» WHAT THE EXERCISE ASKS
Copy the items from the line containing "Tick the select-all checkbox in table header" through the end of the items, with "table header" swapped for "column header" and nothing else altered. Omit the pictures.

***

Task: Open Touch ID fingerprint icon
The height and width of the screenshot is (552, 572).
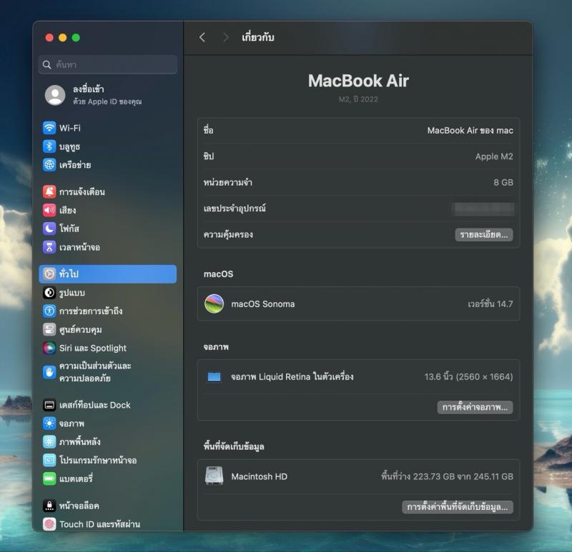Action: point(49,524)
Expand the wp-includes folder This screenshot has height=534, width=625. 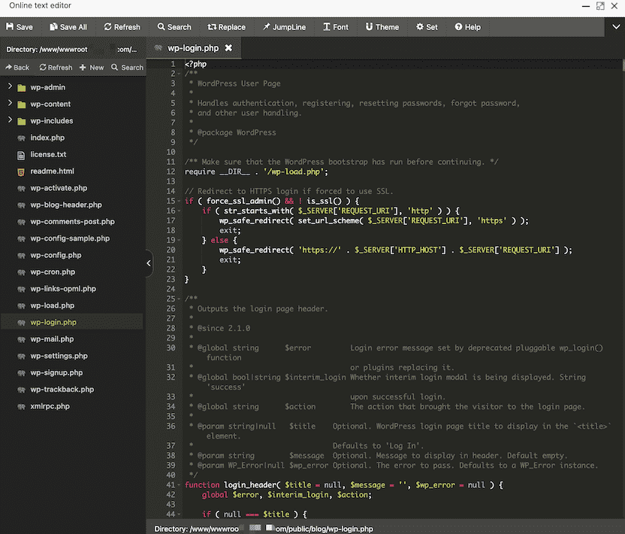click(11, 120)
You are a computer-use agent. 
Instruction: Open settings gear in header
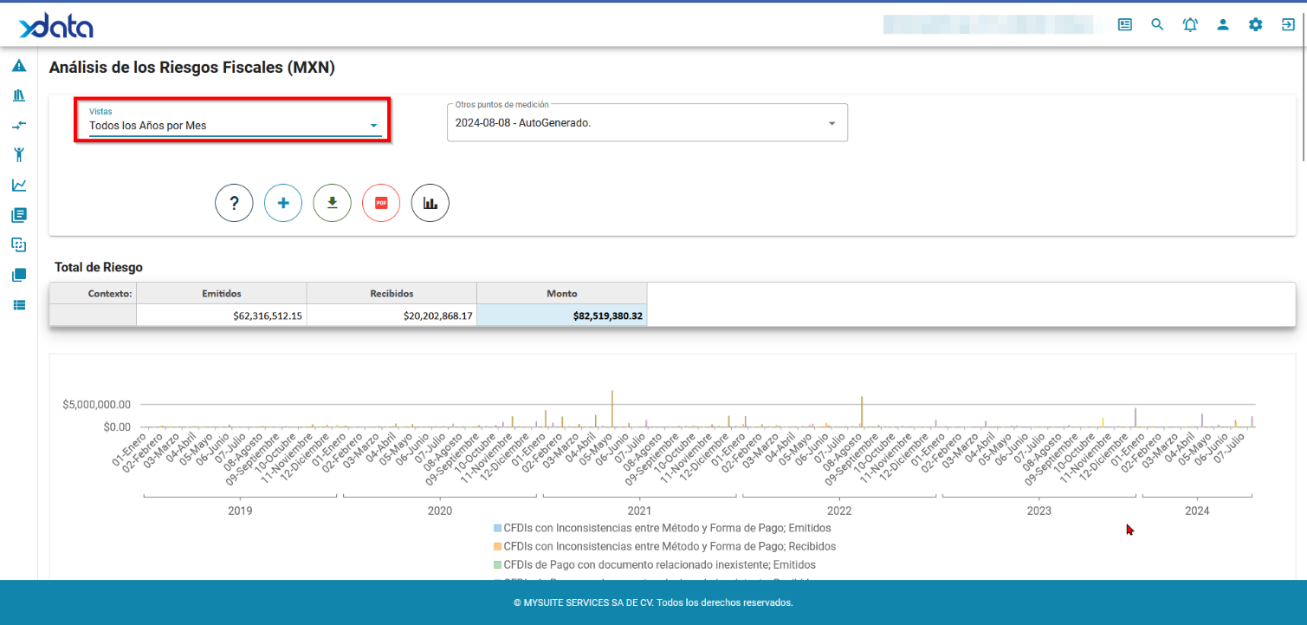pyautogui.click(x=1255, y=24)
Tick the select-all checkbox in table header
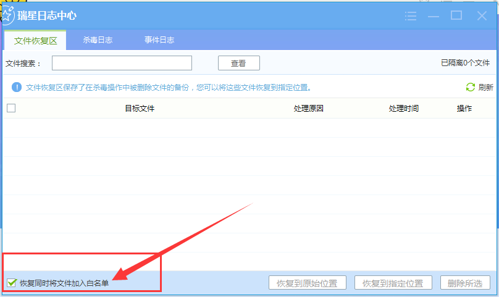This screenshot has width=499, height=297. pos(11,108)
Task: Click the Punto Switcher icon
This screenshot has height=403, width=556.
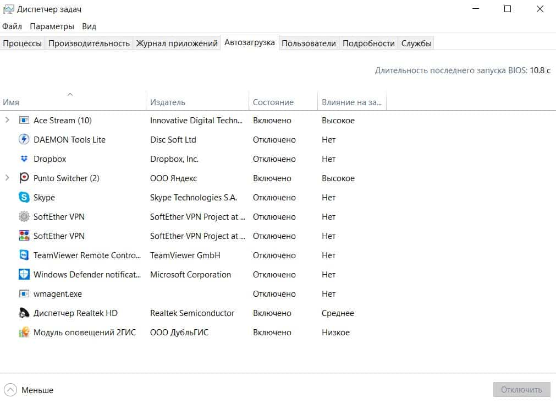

***

» EXERCISE ANSWER
Tick the select-all checkbox in column header
This screenshot has width=499, height=297. pos(11,108)
Task: Click the Punto Switcher icon
This screenshot has height=403, width=556.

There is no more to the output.